メリット・デメリットをよく理解したうえで、特定調停手続を進めていかなくてはなりません。
特定調停手続は、自分にとってメリットの方が多いのか、それともデメリットの方が多いのか?
借金相談・債務整理相談をする弁護士とよく相談しましょう。
特定調停のメリット
- 消費者金融等、かつて高利息であった会社と取引をしていた場合、取引年数が長ければ長い程、大きく借金を減らすことができる。
場合によっては、借金自体が0円になったり、過払い金が発生する場合もある。
- 特定調停を簡易裁判所に申し立てると、債権者からの取り立て・督促が止まる。
- 消費者金融がいくつかの都道府県に散らばっていても、1つの裁判所にまとめて申立をすることができる。
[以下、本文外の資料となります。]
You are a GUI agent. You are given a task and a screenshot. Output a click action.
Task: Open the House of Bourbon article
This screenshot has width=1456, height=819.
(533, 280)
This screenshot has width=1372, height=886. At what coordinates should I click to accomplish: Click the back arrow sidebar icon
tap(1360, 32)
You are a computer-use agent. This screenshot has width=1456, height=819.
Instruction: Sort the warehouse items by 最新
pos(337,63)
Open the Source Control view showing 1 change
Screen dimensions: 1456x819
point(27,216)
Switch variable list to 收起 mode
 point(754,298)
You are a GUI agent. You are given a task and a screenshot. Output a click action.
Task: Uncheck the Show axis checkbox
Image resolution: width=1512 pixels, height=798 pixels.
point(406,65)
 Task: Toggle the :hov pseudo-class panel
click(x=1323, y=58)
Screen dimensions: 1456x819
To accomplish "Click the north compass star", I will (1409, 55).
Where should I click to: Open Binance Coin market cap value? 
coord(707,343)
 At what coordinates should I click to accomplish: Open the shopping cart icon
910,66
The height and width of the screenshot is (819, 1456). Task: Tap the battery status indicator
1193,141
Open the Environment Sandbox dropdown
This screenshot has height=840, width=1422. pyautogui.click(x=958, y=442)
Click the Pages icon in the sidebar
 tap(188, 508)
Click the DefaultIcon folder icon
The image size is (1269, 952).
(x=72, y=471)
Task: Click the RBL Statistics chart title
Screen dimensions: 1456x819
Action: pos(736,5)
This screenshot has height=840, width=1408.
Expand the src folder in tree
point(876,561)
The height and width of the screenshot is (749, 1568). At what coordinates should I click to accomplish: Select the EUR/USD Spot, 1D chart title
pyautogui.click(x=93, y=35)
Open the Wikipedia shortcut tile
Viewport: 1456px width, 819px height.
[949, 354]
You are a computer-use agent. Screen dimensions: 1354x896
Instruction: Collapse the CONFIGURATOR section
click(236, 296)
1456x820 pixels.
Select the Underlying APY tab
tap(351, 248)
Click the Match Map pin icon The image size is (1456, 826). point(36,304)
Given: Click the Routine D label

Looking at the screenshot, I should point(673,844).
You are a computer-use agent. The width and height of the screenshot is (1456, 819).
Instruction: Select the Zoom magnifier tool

- 調停委員が自分の代わりに、債権者と話し合いをしてくれるので負担が軽く、心理的に圧迫や嫌な思いをしなくて済む。
- 住宅や車といった、高額財産を手放さずとも借金が減額できる。(自己破産のように、強制的に高額財産を処分しなくて済む)
- 全部の債権者と調停をしなくてもよい。一部の債権者を選んで調停ができる。(自己破産や個人再生ではこのように債権者を選んでの手続はできない。全部の債権者を対象に自己破産手続、個人再生手続をするしかない)
- 特定調停を債務整理に申し立てると、民事執行(給与差押等)が止まる。
- 特定調停を申し立てると、一時的に借金返済をしなくても済む。(借金返済を保留できる)
- 現在は何とか返済ができていても、「将来的に返済不能になる」という状況であれば特定調停の申立ができる。(「現状ですでに支払不能」…という自己破産の状態とは異なる)
- 特定調停を申し立てても「官報」には掲載されない。
特定調停のデメリット
- 過払い金が出た場合は、別に「不当利得返還請求」訴訟を提起しなければならない。
任意整理のように、1つの手続の中で借金減額と過払い金返還請求を同時にすることはできない。
- 特定調停を申し立てると、ブラックリストに掲載される。
信用情報機関の「事故情報」として、債務完済後5~7年間登録されます。新たな借金をしたり、ローンを組むことはできません。
- 特定調停が成立するとは限らない。基本的に、相手方(消費者金融等)の合意を得ることが前提の手続。債権者の状況が厳しくなれば、それだけ返済に関する条件も厳しくなる。調停委員が入っても話し合いがまとまるとは限らない。
- 調停委員を納得させられるだけの返済計画、給与等の収入を証明しなくてはならない。
「返したいと思っています」等の希望的観測ではなく、実際的な収入、支出のバランス、家計状況も細かくチェックされる。実際に裁判所では、「一人暮らしの場合の食費の目安」といったチェック基準があり、生活費を厳しくチェックされる。
- 調停調書は、確定判決と同じ効力があるため、調停調書通りの返済をしないとすぐにでも強制執行をされてしまう可能性がある。